(Stored items)
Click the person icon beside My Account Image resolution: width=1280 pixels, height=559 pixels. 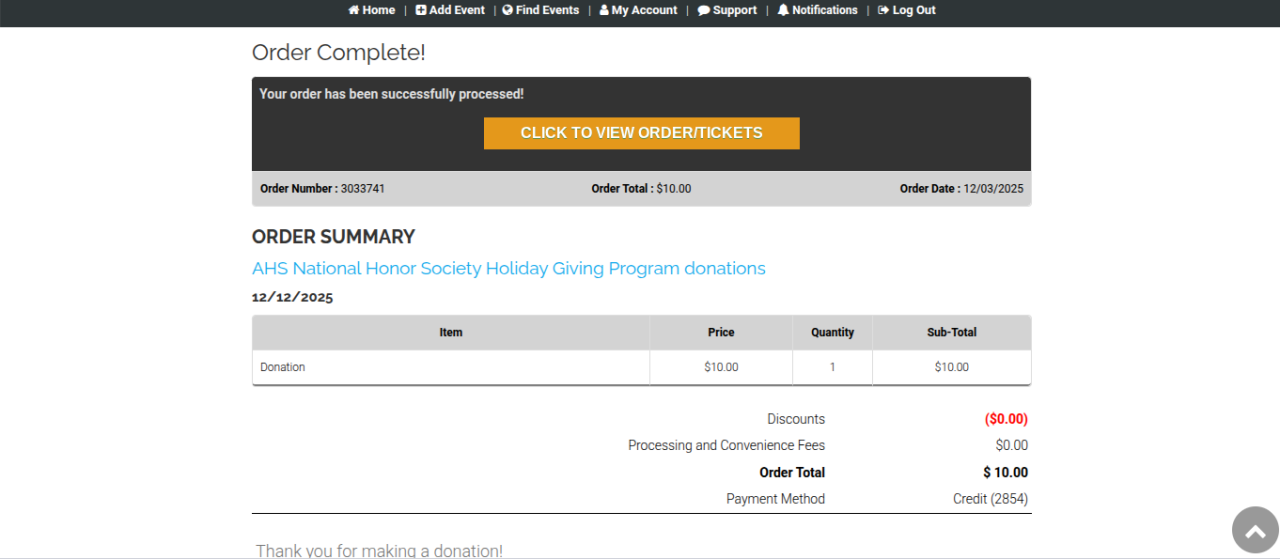point(604,10)
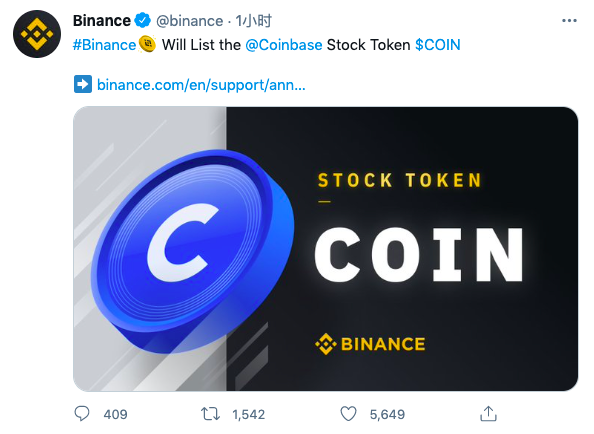Viewport: 594px width, 434px height.
Task: Retweet using the retweet arrows icon
Action: tap(210, 414)
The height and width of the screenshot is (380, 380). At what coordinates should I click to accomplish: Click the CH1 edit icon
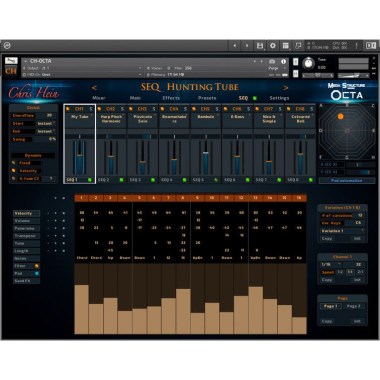(68, 109)
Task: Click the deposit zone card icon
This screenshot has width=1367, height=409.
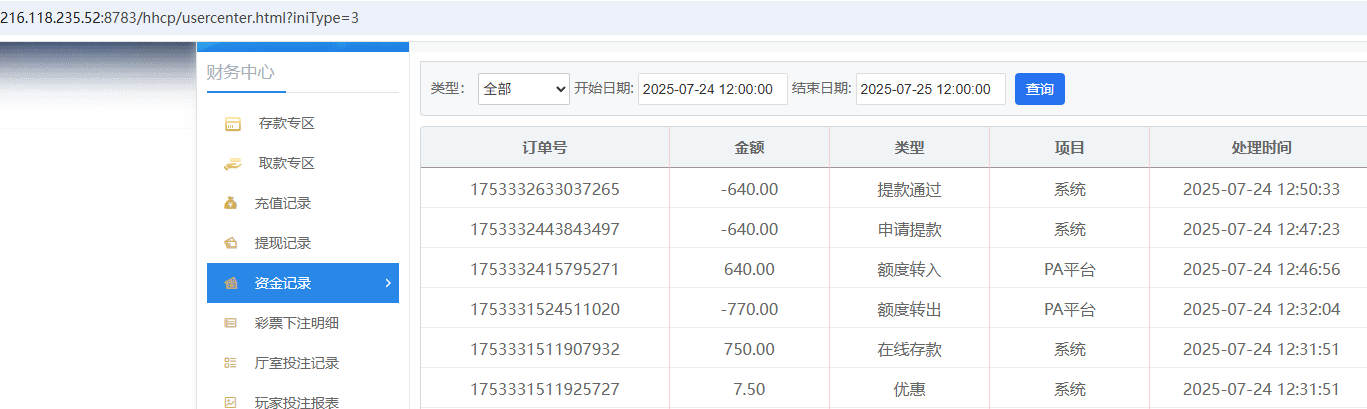Action: pos(232,124)
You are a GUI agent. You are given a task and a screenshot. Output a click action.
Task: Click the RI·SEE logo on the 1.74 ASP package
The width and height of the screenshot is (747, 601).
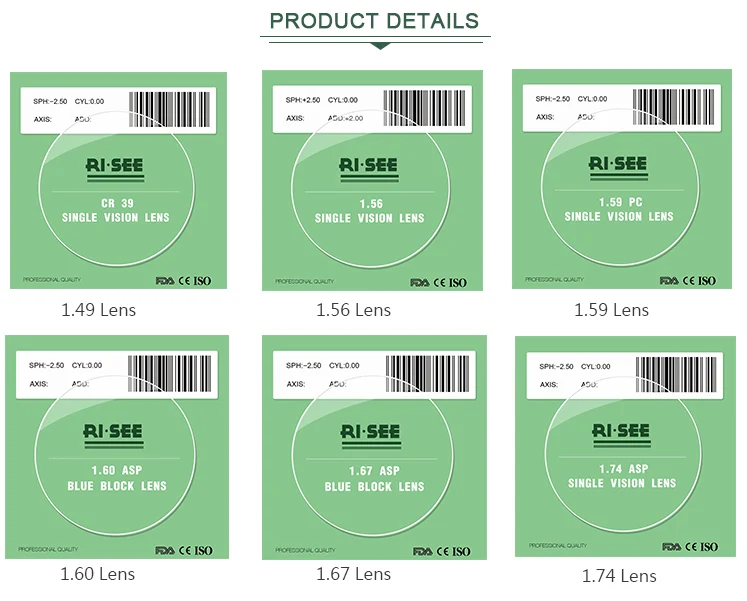tap(620, 432)
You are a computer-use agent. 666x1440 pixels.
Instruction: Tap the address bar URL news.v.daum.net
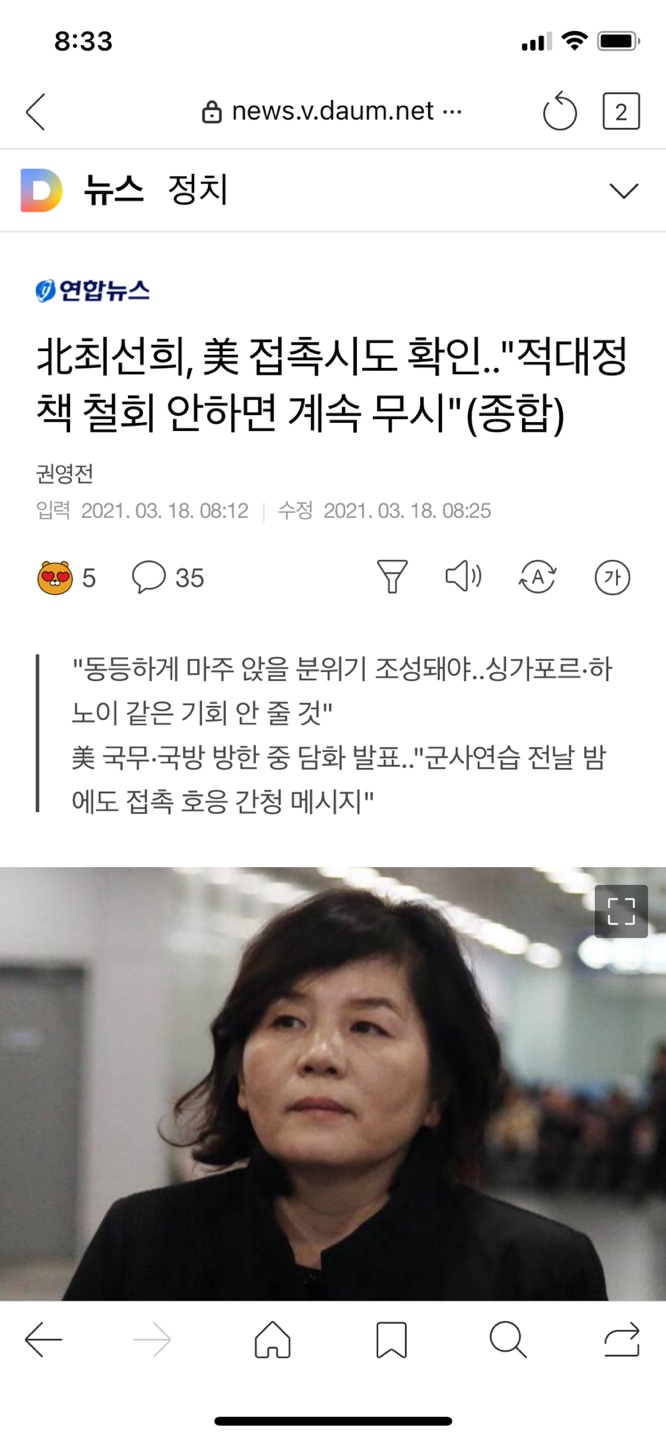pos(332,111)
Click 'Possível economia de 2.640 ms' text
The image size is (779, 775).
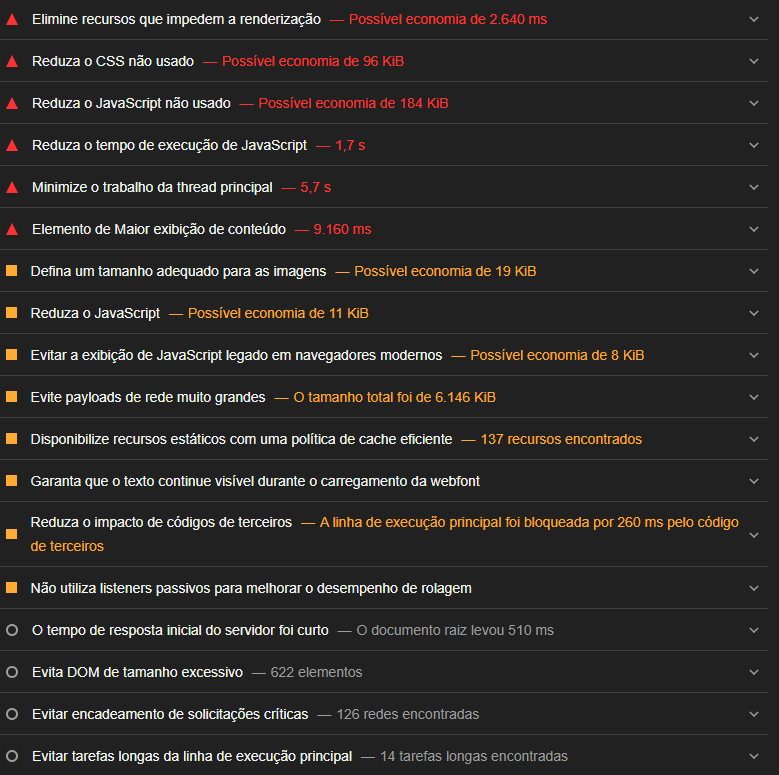[x=448, y=19]
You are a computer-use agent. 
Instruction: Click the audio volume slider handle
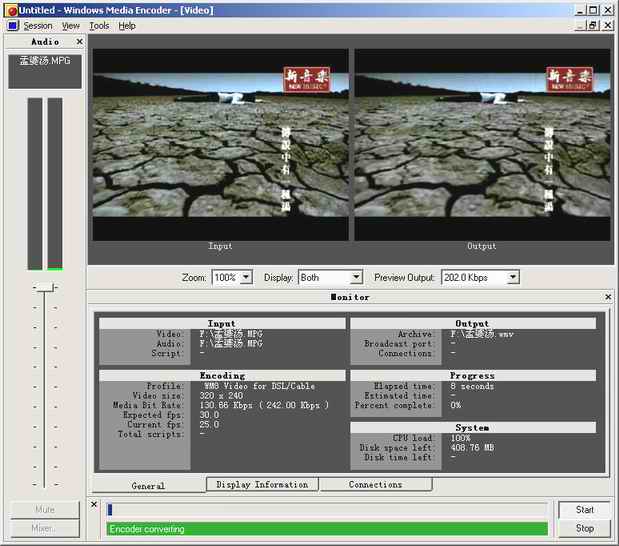[45, 288]
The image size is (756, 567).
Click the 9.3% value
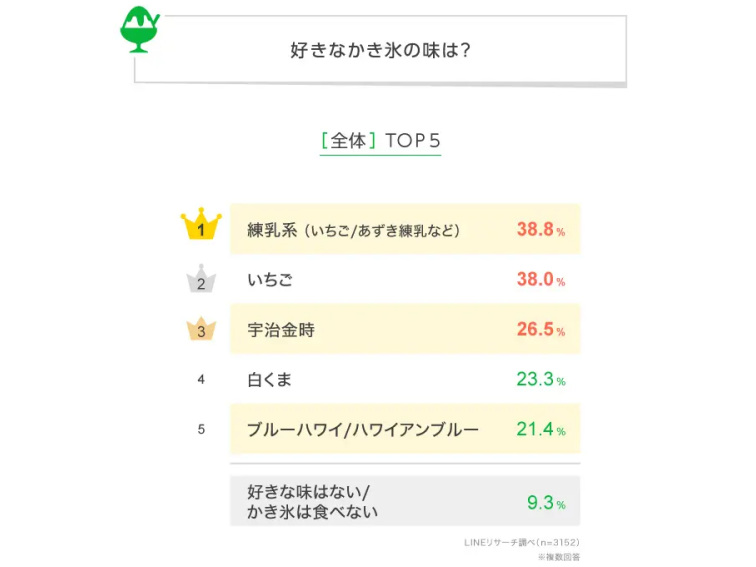click(x=546, y=503)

- WHAT YOU ARE ASKED TO DO -
If a line in the records above contains the word "computer", copy it.

- PROBLEM SOLUTION -
You are a computer-use agent. 666x1440 pixels.
You are a computer-use agent. 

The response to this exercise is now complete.